Herramientas emocionales y comunicacionales frente a la soledad

Aún recuerdo aquel día en que fui a visitar a su domicilio a Soledad, una mujer anciana de 85 años con síntomas de depresión. Vive en un modesto bajo con su esposo de 90 años y no sale de esas pequeñísimas cuatro paredes.

Nunca había ido nadie a atenderle en casa y le pareció inaudito que yo me tomara la molestia. Después de un largo tira y afloja accedió a seguir un tratamiento que años después le sigue siendo de ayuda.

Sin embargo, lo que más me marcó de esa experiencia fue comprobar la enorme distancia que a veces nos separa de los pacientes y la necesidad de acudir a sus casas porque estas visitas son capaces de crear un vínculo y una relación mucho más personal e instructiva por la información que nos proporciona de su mundo, del modo en que las personas viven.

Desde hace años las tres herramientas emocionales y comunicacionales que más me ayudan en la terapia son presencia, sintonía y humildad. Para su empleo es preciso prescindir de las prisas y los registros de la historia clínica y estar dispuesto a escuchar, ya que la escucha es la puerta del relato, de una historia que a menudo será larga y que frecuentemente es la primera vez que la persona se escucha contar.

Cuando está terminado este primer encuentro siempre les digo a los pacientes que el primer paso para la curación es pedir ayuda. Y es habitual que cuando las personas se deciden a pedir esa ayuda hayan pasado por un largo y tortuoso camino de sufrimientos inútiles.

Sagrario, una mujer de 48 años a la que no conozco solicita a través de la consulta telefónica la renovación de un tratamiento con psicofármacos pautado por un médico privado. Cuando le pregunto por sus síntomas, evolución y forma de empleo del tratamiento actual se queda sorprendida; pero aún más cuando le ofrezco mi consulta, las diversas terapias que podemos emplear y la disponibilidad de unos profesionales en la Unidad de Salud Mental con los que puede contar. Y es que a veces, las personas que sufren ignoran los recursos disponibles.

En un contexto de respeto, compresión y compasión, que me permiten establecer el vínculo puedo abrir el abanico de posibilidades a la escucha, la psicoterapia, la biblioterapia y los diversos fármacos que pueden ser utilizados en cada caso.

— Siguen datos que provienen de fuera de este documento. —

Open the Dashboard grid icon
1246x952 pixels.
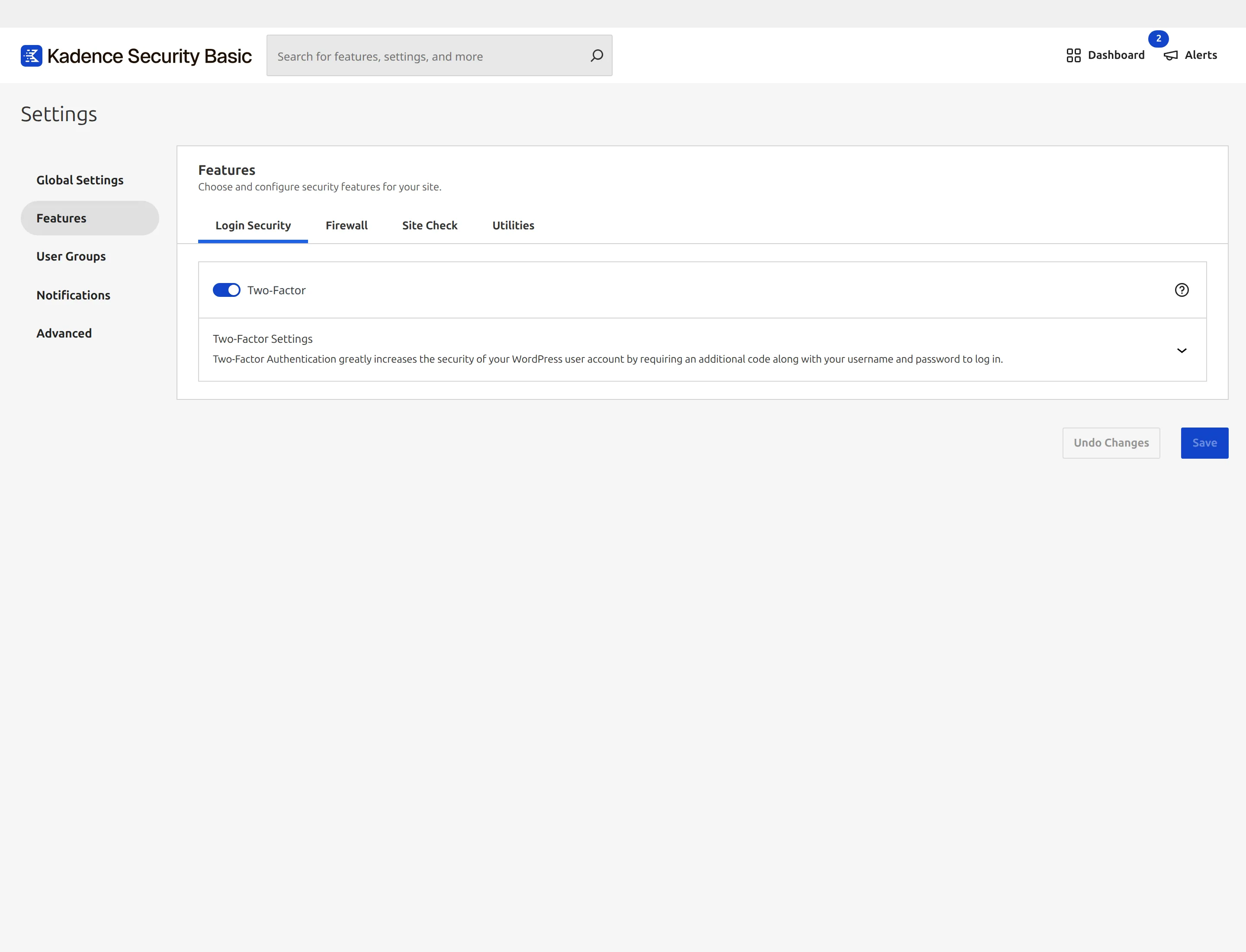1073,55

Los caminos hacia la curación han de partir desde el interior del paciente, de modo que el terapeuta sea un facilitador de la aceptación y el agradecimiento precisos para encontrarse con uno mismo.

La compasión como modo de aceptación y forma de creación de un puente natural entre el autoconocimiento, la autoaceptación, y la amabilidad para con uno mismo, el agradecimiento a través del listado de lo que funciona, conociendo lo que más le gusta hacer, lo que más teme, su respuesta a la tensión, lo que le falta y desearía y a qué le está más agradecido (porque el poder de la gratitud puede utilizarse en cualquier momento) y los momentos de pausa reservados para la soledad de manera regular e intencionada son importantes estrategias de autocuidado.

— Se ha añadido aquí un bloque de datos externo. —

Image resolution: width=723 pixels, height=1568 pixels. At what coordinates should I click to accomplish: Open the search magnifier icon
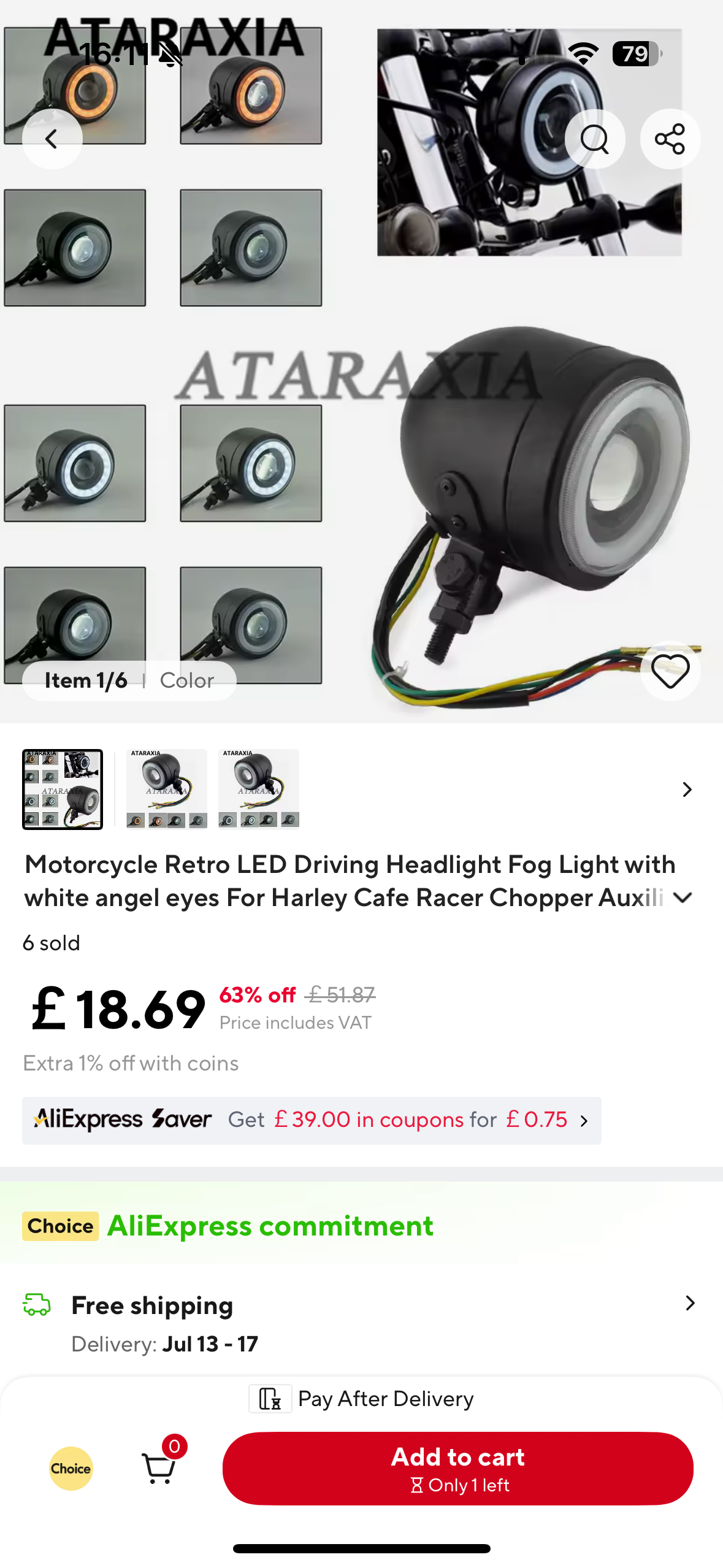594,139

Para poder trabajar juntos es preciso adquirir el compromiso de escuchar para comprender, hablar desde el corazón y hacer ver al paciente que tiene que insistir y seguir en el empeño el resto de su vida, transmitiendo la consigna de que nunca deje que alguien le diga que no puede hacer algo, ¡ni siquiera el mismo!

La soledad constituye un problema social y sanitario de gran importancia en nuestros días. Desde un punto de vista médico es preciso estar atento a las señales de los pacientes que nos permitan detectar los problemas de salud secundarios para encontrar las más idóneas formas de ayuda entre las que habrá que considerar la prescripción social.

Los medicamentos homeopáticos pueden ser de gran ayuda en estos casos, sobre todo si somos capaces de reconocer la emoción y sus causas para equilibrar al paciente desde un punto de vista global y hacer más fácil la puesta en práctica de las tareas no farmacológicas.